Singkong yang saya tanami beberapa bulan lalu sudah berdiri tegak. Di kebun seluas 1,5x3 meter, jagung yang saya semai juga sudah mulai berbunga. Begitu juga dengan belimbing wuluh dan pakis sayur semakin menghijau. Daun pisang tumbuh bergantian, daun pandan tumbuh juga.
Panas membakar kulit, jalanan mulai terasa menyengat. Sabtu, 27 Mei 2023 saya memulai obrolan dengan para mahasiswa yang baru tiba di Yogyakarta setelah menghadiri acara nasional di Surakarta.
“Di Jogja memang panas seperti ini ya mas?” Tanya salah satu dari mereka.
Selama beberapa tahun terakhir, krisis iklim telah dirasakan oleh warga Yogyakarta, tak terbantahkan. Mulai dari kekeringan berkepanjangan, cuaca yang menyengat, hingga anomali cuaca.
Salah satu penyebabnya adalah naiknya jumlah kendaraan bermotor. Menyitir data yang dirilis oleh Badan Pengelolaan Keuangan dan Aset (BPKAD) DIY, setiap tahun, sekitar 100.000 kendaraan baru mengaspal di DIY. Jumlah ini belum termasuk kendaraan dengan pelat nomor luar wilayah tersebut.
Pada tahun 2017, tercatat 124.070 kendaraan baru, dan angka ini terus meningkat menjadi 136.241 pada tahun 2019. Meskipun penambahan kendaraan mengalami penurunan saat pandemi, jumlahnya kembali meningkat pada tahun 2022. Dominasi kendaraan roda dua juga terlihat, dengan 90% di Kota Jogja dan 87% di seluruh DIY.
Kondisi ini diperparah dengan semakin minimnya ruang terbuka hijau, termasuk sawah, sebagai penghasil oksigen yang dapat mengurai gas rumah kaca dari kendaraan bermotor berbahan bakar fosil.

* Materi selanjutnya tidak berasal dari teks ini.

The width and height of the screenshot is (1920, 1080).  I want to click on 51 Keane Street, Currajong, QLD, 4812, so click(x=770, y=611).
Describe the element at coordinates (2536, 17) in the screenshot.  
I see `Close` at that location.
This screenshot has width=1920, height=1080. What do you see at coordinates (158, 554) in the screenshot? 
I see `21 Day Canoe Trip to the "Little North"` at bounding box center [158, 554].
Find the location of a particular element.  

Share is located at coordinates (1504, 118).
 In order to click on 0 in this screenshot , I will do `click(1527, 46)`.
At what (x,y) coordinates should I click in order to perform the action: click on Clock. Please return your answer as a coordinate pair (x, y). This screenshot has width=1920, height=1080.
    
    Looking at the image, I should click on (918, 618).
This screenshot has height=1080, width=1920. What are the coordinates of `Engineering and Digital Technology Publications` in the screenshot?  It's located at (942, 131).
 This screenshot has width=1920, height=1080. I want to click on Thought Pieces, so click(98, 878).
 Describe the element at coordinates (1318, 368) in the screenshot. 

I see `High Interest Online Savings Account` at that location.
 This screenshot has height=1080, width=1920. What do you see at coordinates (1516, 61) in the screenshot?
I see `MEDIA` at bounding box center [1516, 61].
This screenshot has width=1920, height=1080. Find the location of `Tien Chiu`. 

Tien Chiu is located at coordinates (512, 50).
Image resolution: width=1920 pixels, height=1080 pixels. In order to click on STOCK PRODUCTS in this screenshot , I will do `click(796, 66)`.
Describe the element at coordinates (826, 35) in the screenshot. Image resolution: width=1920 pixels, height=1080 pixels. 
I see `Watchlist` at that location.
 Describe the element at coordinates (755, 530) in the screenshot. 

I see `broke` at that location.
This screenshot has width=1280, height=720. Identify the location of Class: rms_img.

Dalam artikel ini, kita akan memfokuskan pada tindakan individu yang dapat menjadi contoh bagi pembaca di rumah. Upaya yang dapat dilakukan untuk menjaga lingkungan, dampak emisi karbon pada perubahan iklim, cara meminimalisir dampaknya, tindakan nyata yang bisa kita lakukan untuk membuat bumi lebih kuat, dan langkah-langkah yang bisa diambil oleh pemegang kebijakan untuk mengurangi risiko perubahan iklim.
SAAT MENULIS ARTIKEL INI explore media sosial saya dipenuhi dengan berita dan informasi seputar keadaan yang mengkawatirkan terkait sampah yang menumpuk di pantai Labuan, desa Teluk di Pandeglang. Pantai yang seharusnya indah dengan air dan pasir, kini tertutup oleh tumpukan sampah.
Berdasarkan data yang dirilis oleh Badan Pusat Statistik (BPS) pada 2021, produksi sampah plastik di Indonesia setiap tahunnya bisa mencapai angka 66 juta ton. Menurut laporan Greenpeace Indonesia, di tahun 2018, Indonesia dinobatkan sebagai negara terbesar kedua setelah Cina sebagai penyumbang sampah plastik di laut.